■ **Work instructions**: Each line in the entries below that holds the word "Nuestro" belongs in the answer.

Stored data
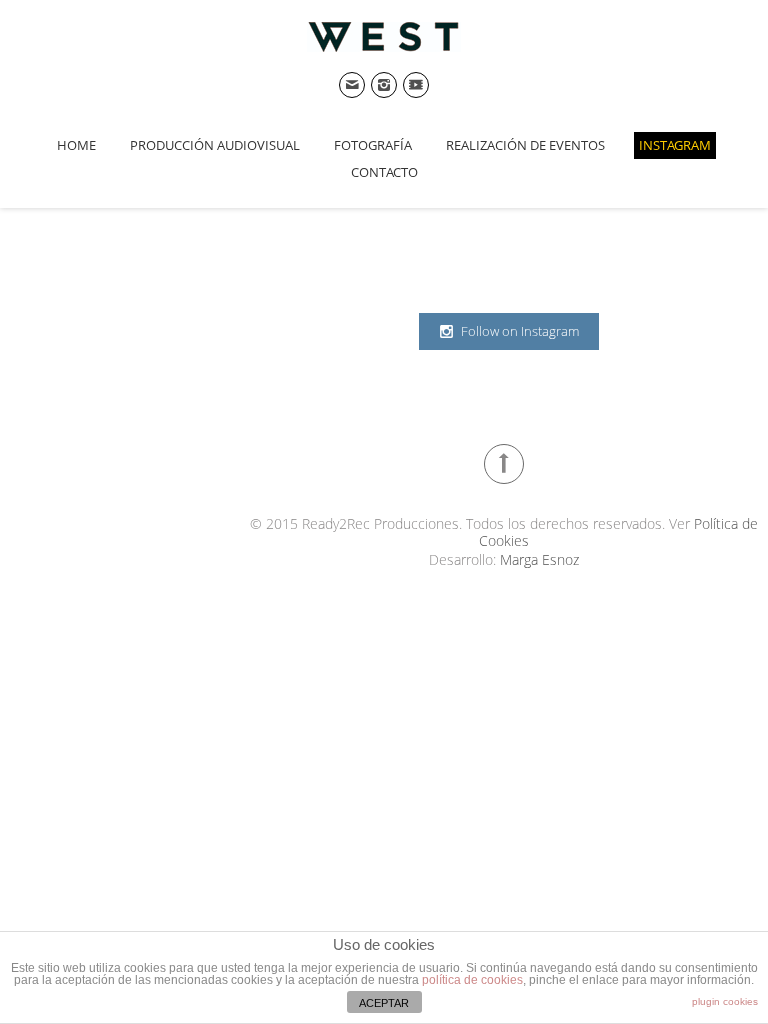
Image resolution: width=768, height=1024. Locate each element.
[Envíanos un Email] (352, 85)
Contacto (384, 172)
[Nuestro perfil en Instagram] (384, 85)
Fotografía (373, 145)
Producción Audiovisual (215, 145)
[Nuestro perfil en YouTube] (416, 85)
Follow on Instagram (520, 331)
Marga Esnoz (539, 559)
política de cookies (472, 980)
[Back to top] (504, 464)
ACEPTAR (384, 1003)
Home (76, 145)
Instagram (675, 145)
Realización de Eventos (525, 145)
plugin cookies (725, 1001)
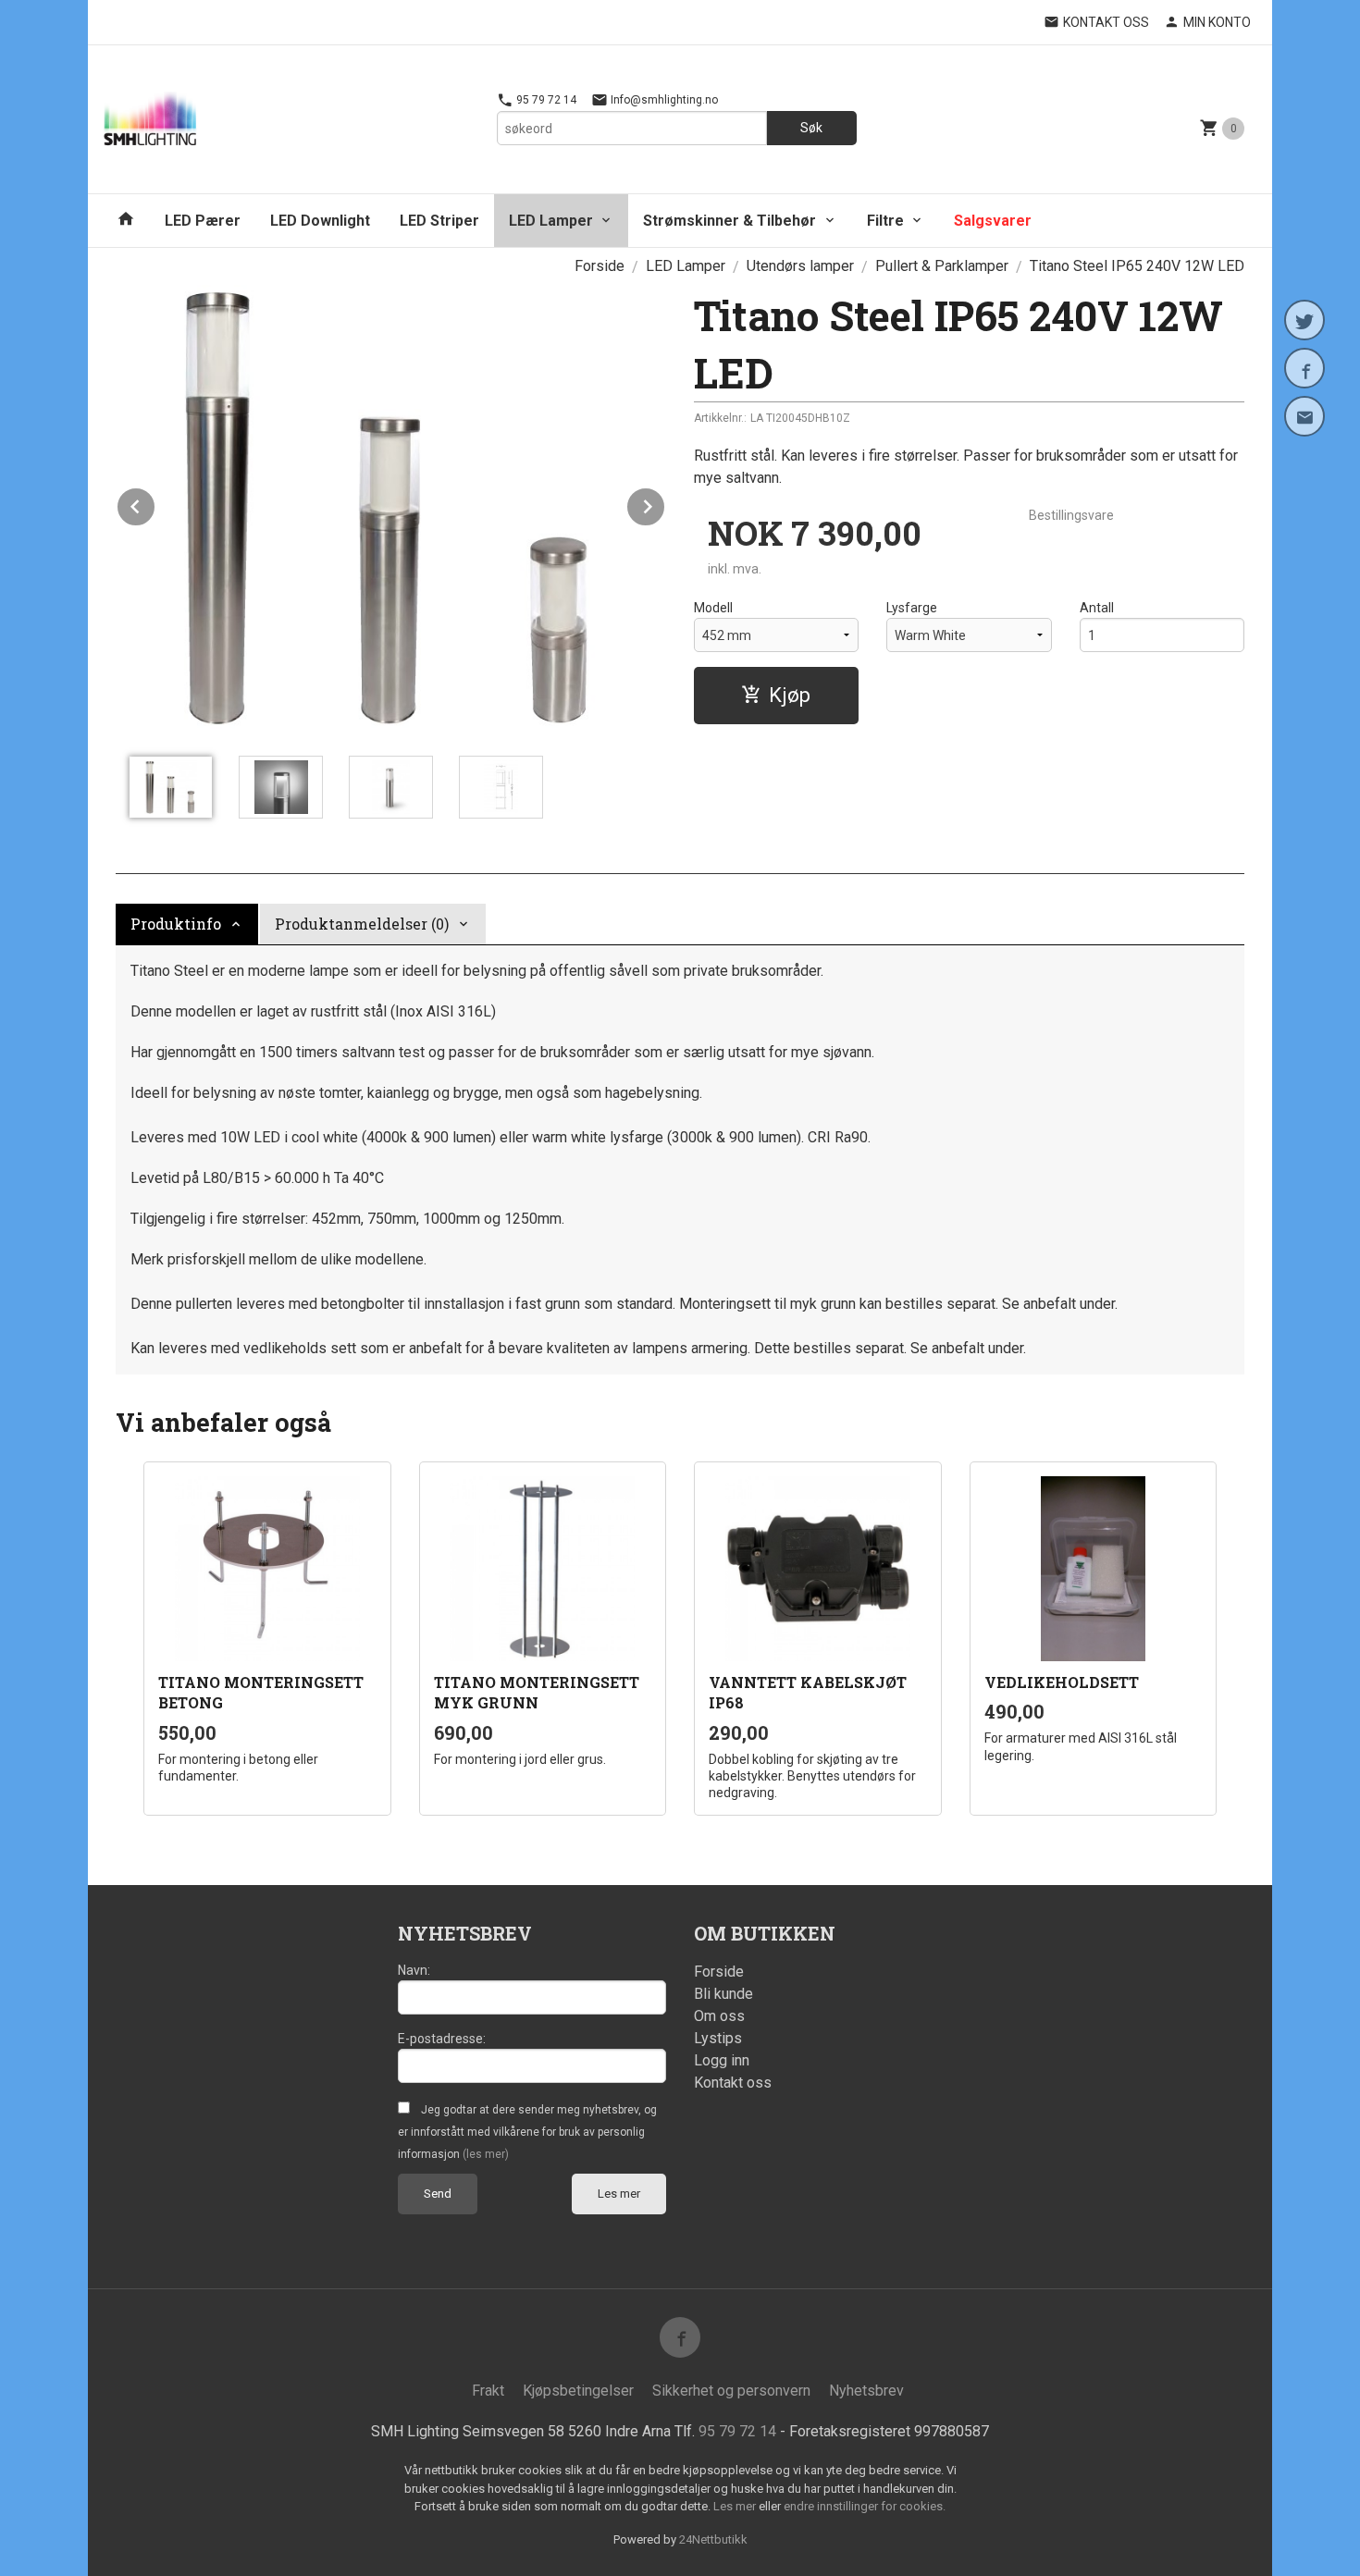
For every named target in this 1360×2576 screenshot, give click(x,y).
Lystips (718, 2038)
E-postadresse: (442, 2038)
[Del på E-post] (1304, 416)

■ **Response for this exercise**:
[Nuestro perfil en Instagram] (384, 85)
[Nuestro perfil en YouTube] (416, 85)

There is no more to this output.